We have considered the rival submissions on either side and perused the relevant material available on record. Admittedly, the assessee engaged in the business of broadcasting through satellite.
In the course of its business activity, the assessee acquired rights over the films and serials. The assessee claims the expenditure as revenue in nature. However, the Assessing Officer found that what was acquired by the assessee is an intangible asset which has an enduring benefit to the assessee, therefore, the expenditure cannot be allowed as revenue expenditure. Accordingly, the Assessing Officer treated the expenditure as capital in nature. However, he allowed depreciation at 25%. The question arises for consideration is whether the expenditure incurred by the assessee for acquiring rights on the films/serials is revenue expenditure or capital expenditure? This Tribunal in the assessee's own case for the earlier assessment years examined this issue elaborately and found that the expenditure of similar nature has to be allowed as revenue expenditure. The CIT(Appeals), in fact, followed the order of this Tribunal. The only contention of the Ld. D.R. is that an appeal was already filed before High Court against the order of this Tribunal and the matter is pending adjudication before the higher forum. It is not the case of the Revenue that the High Court stayed the operation of the order of this Tribunal. Merely because an appeal is said to be pending before the High Court, this Tribunal is of the considered opinion that this Tribunal cannot take a different view. When the CIT(Appeals) followed the order of this Tribunal, we do not have any reason to interfere with the orders of the lower authority. Merely because an appeal is said to be pending before the High Court, in the absence of any change of material facts during the years under consideration, this Tribunal do not find any reason to interfere with the orders of the lower authority. Accordingly, the orders of the CIT(Appeals) are confirmed. Thus, the appeals of the Revenue stand dismissed.
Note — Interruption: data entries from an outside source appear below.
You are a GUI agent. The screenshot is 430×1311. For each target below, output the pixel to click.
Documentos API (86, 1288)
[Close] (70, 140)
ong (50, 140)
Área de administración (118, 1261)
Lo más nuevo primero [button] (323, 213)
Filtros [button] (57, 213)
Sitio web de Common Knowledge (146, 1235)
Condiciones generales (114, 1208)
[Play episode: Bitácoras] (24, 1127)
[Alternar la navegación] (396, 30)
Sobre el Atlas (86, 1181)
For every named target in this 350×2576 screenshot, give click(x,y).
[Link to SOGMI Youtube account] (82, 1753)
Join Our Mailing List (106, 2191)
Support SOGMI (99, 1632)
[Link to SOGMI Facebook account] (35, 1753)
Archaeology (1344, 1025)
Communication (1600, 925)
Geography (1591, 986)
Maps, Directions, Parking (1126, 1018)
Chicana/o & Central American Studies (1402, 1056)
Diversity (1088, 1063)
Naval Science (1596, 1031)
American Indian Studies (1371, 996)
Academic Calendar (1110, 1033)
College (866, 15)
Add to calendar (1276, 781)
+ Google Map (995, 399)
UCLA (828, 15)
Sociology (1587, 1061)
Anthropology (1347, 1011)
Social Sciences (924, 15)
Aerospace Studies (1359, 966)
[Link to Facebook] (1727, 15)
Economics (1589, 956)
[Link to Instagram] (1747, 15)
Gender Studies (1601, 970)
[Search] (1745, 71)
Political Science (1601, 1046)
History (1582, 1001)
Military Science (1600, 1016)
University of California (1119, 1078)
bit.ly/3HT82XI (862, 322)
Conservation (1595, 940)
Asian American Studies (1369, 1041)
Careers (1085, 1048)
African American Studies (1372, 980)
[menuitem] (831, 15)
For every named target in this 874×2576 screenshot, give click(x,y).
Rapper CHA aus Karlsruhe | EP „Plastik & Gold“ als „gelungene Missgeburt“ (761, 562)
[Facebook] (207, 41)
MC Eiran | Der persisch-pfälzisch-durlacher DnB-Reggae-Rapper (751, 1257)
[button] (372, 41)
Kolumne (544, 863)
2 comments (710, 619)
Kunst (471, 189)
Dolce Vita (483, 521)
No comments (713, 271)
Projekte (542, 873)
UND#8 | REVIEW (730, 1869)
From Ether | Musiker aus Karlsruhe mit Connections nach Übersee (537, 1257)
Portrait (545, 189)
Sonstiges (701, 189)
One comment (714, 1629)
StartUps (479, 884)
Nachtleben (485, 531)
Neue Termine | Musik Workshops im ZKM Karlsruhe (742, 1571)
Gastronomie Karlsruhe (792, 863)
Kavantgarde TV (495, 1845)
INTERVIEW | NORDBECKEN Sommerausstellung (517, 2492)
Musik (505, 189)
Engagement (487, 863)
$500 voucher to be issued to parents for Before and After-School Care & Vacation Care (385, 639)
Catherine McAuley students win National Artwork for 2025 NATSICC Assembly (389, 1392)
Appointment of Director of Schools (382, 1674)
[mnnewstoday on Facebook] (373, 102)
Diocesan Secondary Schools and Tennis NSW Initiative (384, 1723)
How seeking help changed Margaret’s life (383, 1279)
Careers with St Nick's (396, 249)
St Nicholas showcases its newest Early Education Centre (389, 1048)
Now coming to the assessee’s appeals, the only issue arises for consideration is with regard to disallowance made by the Assessing Officer under Section 14A of the Act.
Sh. N. Devanathan, the Ld.counsel for the assessee, submitted that the assessee-company invested in subsidiary companies, namely, Kal Radio Limited, South Asia FM Limited and SUN TV Network Europe Limited. In addition to that, the assessee has also invested in mutual funds during the years under consideration. According to the Ld. counsel, the strategic investments in the subsidiary companies constitute major portion of investments of the company. Referring to Annual Report, more particularly page 41 of the Report, the Ld.counsel submitted that the available share capital with the assessee was `2385.7 Crores.
What was invested by the assessee in the subsidiary companies and in mutual funds was only to the extent of `541.11 Crores.
Therefore, the assessee has not invested the borrowed funds either in the subsidiary companies or in the mutual funds. The Assessing Officer disallowed the claim of the assessee under Section 14A read with Rule 8D of the Income-tax Rules, 1962 without satisfying himself that the assessee has incurred any expenditure. Referring to Section 14A of the Act and Rule 8D of Income-tax Rules, 1962, the Ld.counsel submitted that unless and until the Assessing Officer satisfies himself that the assessee incurred the expenditure for earning income which does not form part of total income, there cannot be any disallowance under Section 14A of the Act.
On the contrary, Ms. Jayanthi Krishnan, the Ld. Departmental Representative, submitted that for making investment, the assessee has to necessarily incur expenditure on overheads.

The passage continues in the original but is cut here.